7) Mehr Beteiligung von jungen Menschen, Eltern und Familien
Kinder und Jugendliche und ihre Familien sollen mehr Gehör erhalten und darin unterstützt werden, ihre Rechte wahrzunehmen. Hier sieht das Gesetz die Verankerung von Ombudsstellen als externe und unabhängige Anlaufstellen für Kinder, Jugendliche und ihre Eltern vor. Beschwerdemöglichkeiten für Kinder und Jugendliche in Einrichtungen und in Pflegefamilien werden ebenso erweitert beziehungsweise verbessert.
Das Gesetz stärkt organisierte Formen der Selbstvertretung. Kinder und Jugendliche erhalten außerdem einen uneingeschränkten eigenen Beratungsanspruch - ohne ihre Eltern.
Eltern haben bei Hilfen außerhalb der eigenen Familie - unabhängig von
der Personensorge - einen Rechtsanspruch auf Beratung, Unterstützung und
Förderung ihrer Beziehung zum Kind.
8) Kostenbeteiligung sinkt auf 25%
Junge Menschen in Pflegefamilien und Einrichtungen der Erziehungshilfe, die Einkommen aus Schülerjobs, Praktika oder einer Ausbildung haben, müssen sich künftig nur noch mit 25% an den Kosten beteiligen - bislang waren es 75%. Dabei bleibt ein Freibetrag von 150 EUR des Einkommens von der Kostenbeteiligung ausgenommen. Einkommen aus kurzfristigen Ferienjobs und ehrenamtlicher Tätigkeit sind gänzlich freigestellt.

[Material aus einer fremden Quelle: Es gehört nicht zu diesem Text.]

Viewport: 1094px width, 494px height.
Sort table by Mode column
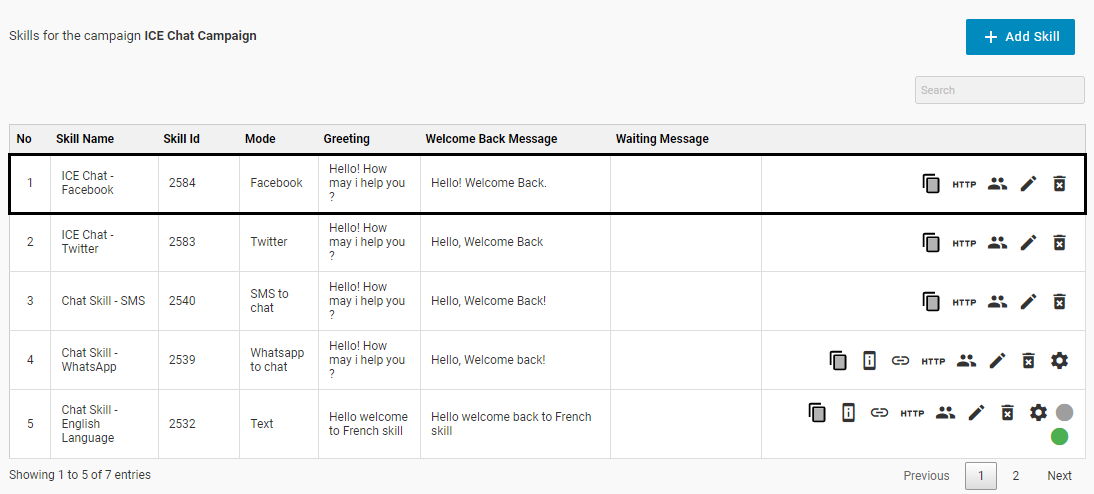(x=260, y=139)
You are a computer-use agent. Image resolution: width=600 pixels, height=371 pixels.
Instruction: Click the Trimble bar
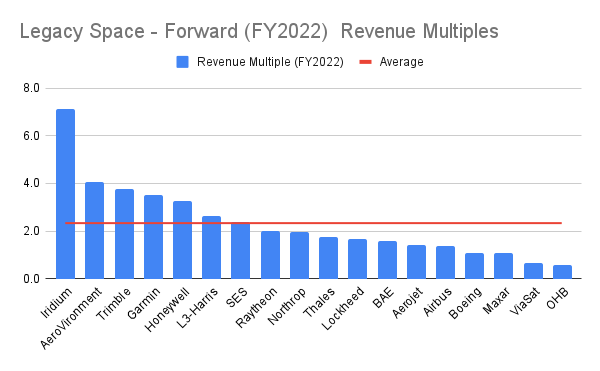pyautogui.click(x=124, y=234)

Zu den wesentlichen Änderungen erfolgt in der Sitzung ein ausführlicher Vortrag im Rahmen einer Power-Point-Präsentation.
Weiterhin ist der Vorlage eine Synopse des Deutschen Institut für Jugendhilfe und Familienrecht e. V. (DIJuF) als Anlage zur Vorabinformation beigefügt.
Die Praxis der Kinder- und Jugendhilfe muss die Rechtsansprüche und fachlichen Anforderungen im KJSG umsetzen und braucht dafür fachliche Impulse sowie Orientierung über die Änderungen und Auswirkungen. Das Gesetz wird mit erheblichen Kostenfolgen für die Kommunen und Länder verbunden sein, die diese nicht alleine tragen können.
Hier ist dringend ein Kostenausgleich für Länder und Kommunen zu schaffen - beispielsweise durch Änderung des Finanzausgleichsgesetzes.